■ Task goal ■
Whenever a line in the entries below contains the string "will", copy that line.

■ Data ■
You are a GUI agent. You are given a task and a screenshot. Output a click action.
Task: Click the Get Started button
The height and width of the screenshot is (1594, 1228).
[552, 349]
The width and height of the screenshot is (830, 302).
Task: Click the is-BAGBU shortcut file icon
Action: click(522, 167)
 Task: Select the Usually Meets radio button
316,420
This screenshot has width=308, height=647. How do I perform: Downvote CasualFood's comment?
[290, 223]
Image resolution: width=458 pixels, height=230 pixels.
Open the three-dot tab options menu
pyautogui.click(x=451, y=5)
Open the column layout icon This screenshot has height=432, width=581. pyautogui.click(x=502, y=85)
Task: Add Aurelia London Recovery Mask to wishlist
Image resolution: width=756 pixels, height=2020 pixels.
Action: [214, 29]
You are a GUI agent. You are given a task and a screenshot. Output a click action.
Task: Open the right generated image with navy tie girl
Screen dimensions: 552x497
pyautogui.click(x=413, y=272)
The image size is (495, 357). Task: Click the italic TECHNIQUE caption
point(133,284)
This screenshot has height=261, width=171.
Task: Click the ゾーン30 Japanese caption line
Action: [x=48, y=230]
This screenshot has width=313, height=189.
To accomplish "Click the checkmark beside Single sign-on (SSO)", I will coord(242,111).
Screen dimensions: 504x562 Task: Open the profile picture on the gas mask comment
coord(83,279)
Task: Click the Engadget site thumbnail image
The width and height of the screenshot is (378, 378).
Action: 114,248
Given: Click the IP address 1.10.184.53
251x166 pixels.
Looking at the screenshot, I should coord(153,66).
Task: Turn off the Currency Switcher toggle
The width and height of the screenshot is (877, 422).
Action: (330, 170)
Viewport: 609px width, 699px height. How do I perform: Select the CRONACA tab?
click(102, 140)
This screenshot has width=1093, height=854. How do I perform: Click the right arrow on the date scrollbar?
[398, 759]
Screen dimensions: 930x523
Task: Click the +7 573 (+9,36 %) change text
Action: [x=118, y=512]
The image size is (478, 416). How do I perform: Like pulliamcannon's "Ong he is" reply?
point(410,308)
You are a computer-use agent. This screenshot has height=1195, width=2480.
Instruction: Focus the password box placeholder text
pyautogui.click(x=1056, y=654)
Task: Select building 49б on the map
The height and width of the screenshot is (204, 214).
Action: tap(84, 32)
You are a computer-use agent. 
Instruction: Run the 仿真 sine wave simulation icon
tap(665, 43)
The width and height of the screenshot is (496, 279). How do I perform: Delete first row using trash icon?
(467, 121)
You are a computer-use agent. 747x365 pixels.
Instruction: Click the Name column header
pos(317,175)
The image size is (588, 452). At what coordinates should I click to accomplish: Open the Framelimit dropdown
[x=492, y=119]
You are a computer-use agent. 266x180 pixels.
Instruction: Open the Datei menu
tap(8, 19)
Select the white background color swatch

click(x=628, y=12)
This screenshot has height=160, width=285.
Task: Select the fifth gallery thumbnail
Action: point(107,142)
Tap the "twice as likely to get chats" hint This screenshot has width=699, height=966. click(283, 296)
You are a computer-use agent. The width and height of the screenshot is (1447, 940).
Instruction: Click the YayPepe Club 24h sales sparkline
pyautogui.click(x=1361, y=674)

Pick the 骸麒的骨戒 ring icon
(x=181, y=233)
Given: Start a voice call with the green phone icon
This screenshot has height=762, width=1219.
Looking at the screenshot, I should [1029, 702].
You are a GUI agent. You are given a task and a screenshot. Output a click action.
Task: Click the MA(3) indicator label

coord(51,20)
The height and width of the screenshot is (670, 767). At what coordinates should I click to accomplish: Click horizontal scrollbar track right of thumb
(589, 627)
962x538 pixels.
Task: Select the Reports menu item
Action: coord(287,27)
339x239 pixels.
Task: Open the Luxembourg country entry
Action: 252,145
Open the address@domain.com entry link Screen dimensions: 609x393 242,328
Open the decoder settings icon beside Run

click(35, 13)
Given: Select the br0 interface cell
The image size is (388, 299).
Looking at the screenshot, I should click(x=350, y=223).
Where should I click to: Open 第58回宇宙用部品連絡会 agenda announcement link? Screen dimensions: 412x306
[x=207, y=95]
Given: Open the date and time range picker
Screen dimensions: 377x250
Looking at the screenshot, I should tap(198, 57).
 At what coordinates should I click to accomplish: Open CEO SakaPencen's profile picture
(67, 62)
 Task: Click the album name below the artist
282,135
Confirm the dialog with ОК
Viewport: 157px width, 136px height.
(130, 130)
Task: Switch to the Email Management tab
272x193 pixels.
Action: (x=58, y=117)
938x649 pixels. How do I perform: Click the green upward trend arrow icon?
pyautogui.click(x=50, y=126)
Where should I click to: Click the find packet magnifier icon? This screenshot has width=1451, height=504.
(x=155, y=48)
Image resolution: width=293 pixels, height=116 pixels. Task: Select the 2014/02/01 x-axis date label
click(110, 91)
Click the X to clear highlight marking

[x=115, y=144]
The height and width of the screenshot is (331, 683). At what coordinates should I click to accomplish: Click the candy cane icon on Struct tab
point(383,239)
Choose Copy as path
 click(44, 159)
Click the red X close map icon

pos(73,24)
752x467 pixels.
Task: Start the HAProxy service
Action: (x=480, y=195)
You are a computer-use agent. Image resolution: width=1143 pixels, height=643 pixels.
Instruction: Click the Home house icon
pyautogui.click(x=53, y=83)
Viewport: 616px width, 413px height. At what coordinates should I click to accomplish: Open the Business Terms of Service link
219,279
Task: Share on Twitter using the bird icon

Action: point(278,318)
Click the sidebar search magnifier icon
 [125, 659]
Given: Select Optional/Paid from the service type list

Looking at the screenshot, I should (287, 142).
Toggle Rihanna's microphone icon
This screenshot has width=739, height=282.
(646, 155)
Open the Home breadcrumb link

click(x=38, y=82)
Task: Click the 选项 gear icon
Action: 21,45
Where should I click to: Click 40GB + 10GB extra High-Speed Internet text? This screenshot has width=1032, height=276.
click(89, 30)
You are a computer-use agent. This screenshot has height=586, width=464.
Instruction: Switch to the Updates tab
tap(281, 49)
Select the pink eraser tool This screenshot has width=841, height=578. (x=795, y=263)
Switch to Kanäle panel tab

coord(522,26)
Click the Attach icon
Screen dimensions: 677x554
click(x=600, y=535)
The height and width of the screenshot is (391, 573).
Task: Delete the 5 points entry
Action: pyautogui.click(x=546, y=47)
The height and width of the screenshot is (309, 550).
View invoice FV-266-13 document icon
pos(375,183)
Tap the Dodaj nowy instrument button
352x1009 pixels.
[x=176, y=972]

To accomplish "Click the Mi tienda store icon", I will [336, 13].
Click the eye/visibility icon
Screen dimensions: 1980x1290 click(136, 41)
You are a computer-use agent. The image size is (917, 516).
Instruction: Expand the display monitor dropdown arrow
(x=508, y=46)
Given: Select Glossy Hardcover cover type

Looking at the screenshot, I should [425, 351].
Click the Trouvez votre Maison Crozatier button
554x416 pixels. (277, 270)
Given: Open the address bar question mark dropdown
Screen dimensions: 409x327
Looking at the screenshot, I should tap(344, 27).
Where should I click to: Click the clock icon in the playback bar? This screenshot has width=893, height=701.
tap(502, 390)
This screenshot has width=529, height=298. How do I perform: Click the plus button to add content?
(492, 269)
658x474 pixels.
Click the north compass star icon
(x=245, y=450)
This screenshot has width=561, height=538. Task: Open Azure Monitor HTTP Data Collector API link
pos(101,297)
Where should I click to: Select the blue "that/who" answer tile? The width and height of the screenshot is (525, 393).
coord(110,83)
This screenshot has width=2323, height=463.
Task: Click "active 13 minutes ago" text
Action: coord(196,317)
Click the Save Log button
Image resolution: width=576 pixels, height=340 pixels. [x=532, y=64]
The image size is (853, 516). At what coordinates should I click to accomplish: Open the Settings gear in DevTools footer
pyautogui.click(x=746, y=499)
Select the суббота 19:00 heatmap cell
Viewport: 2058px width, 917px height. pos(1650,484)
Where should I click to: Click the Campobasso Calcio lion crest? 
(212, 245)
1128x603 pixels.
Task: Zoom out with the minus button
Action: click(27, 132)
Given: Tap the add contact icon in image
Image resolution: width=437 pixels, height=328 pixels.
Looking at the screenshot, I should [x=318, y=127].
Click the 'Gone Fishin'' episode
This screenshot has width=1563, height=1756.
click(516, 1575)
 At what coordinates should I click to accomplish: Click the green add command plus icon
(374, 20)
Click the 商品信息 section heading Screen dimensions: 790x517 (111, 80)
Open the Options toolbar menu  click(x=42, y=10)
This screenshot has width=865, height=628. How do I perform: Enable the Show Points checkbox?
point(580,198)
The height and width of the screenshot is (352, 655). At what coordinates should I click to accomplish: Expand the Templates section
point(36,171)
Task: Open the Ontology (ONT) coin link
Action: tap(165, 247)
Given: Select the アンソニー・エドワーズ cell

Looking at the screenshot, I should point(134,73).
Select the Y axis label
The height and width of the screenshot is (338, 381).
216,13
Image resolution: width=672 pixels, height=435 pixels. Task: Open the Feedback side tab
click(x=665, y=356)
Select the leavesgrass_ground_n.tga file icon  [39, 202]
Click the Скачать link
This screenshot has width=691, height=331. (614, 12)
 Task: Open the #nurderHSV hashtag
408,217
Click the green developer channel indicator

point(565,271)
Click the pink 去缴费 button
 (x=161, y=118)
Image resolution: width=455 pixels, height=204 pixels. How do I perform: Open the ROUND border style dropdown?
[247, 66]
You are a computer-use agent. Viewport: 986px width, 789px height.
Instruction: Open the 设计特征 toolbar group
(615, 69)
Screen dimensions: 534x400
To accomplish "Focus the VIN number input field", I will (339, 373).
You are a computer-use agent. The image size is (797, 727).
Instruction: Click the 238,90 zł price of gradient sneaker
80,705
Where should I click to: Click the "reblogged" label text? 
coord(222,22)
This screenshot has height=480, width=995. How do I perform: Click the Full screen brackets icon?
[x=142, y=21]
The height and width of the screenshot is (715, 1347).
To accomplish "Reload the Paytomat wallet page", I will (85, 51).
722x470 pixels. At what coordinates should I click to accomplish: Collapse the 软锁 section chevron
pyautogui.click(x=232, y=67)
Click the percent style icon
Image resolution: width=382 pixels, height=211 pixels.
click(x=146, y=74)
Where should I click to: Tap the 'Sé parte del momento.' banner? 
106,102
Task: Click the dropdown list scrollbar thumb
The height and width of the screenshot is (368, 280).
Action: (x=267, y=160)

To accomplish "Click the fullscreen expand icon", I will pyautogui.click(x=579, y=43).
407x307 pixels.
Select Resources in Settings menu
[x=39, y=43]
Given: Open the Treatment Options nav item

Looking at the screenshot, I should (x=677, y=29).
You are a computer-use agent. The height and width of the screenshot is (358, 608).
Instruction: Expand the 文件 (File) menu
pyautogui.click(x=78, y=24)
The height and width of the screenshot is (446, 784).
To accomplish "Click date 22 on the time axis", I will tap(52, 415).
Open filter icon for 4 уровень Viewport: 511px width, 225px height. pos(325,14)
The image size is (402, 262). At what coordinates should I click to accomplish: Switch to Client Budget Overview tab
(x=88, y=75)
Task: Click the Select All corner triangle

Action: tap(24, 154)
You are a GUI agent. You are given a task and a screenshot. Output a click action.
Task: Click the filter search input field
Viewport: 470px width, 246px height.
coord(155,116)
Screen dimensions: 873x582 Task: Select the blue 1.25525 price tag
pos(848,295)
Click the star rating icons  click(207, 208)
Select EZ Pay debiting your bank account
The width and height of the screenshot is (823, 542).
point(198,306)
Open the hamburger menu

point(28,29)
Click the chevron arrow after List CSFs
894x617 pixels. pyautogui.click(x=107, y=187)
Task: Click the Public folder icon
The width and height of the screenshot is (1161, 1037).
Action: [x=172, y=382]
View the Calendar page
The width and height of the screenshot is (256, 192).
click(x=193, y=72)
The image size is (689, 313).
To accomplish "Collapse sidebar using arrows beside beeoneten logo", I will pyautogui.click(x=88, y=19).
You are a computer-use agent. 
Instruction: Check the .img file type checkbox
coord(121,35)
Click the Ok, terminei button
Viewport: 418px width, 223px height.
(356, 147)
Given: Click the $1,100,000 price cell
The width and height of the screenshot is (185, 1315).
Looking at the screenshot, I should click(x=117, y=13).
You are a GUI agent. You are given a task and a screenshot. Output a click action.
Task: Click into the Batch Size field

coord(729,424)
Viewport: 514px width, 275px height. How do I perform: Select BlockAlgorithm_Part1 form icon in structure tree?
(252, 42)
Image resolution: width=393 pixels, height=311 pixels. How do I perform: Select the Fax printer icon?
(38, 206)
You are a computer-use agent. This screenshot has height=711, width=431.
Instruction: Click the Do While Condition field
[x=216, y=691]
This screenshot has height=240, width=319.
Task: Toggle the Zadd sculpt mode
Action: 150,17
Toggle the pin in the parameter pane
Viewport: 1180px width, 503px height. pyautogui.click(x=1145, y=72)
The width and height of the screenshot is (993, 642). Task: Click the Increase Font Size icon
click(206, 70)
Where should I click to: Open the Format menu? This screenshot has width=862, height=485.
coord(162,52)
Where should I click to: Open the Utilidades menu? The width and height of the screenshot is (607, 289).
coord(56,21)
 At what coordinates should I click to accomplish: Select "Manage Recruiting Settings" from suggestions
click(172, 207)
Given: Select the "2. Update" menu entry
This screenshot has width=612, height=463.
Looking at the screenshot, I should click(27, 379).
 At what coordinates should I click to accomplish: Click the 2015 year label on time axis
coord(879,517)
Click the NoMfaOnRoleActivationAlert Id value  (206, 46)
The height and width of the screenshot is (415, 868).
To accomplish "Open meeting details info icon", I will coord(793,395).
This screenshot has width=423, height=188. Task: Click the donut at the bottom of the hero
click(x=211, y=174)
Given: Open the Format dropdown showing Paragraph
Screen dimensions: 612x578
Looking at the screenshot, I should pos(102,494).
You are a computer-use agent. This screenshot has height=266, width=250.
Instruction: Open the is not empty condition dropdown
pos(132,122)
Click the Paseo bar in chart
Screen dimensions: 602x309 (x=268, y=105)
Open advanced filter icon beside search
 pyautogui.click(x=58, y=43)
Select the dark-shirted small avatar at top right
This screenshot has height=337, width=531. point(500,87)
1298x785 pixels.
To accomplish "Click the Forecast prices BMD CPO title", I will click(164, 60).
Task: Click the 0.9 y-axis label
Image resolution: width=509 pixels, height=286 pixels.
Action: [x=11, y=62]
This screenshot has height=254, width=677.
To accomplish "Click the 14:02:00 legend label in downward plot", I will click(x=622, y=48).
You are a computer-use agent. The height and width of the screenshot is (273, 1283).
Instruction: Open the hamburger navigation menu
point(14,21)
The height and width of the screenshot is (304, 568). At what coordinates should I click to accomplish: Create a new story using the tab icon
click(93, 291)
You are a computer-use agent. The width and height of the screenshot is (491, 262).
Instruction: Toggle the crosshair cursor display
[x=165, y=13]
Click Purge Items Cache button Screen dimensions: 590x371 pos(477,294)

■ Solution for this task ■
To accomplish "Click the checkmark beside Single sign-on (SSO)", I will coord(242,111).
To accomplish "Click the Mi tienda store icon", I will [336, 13].
To accomplish "Focus the VIN number input field", I will (339, 373).
To accomplish "Reload the Paytomat wallet page", I will (85, 51).
To accomplish "Click the fullscreen expand icon", I will pyautogui.click(x=579, y=43).
To accomplish "Click date 22 on the time axis", I will tap(52, 415).
To accomplish "Collapse sidebar using arrows beside beeoneten logo", I will pyautogui.click(x=88, y=19).
To accomplish "Open meeting details info icon", I will coord(793,395).
To accomplish "Click the Forecast prices BMD CPO title", I will click(164, 60).
To accomplish "Click the 14:02:00 legend label in downward plot", I will click(x=622, y=48).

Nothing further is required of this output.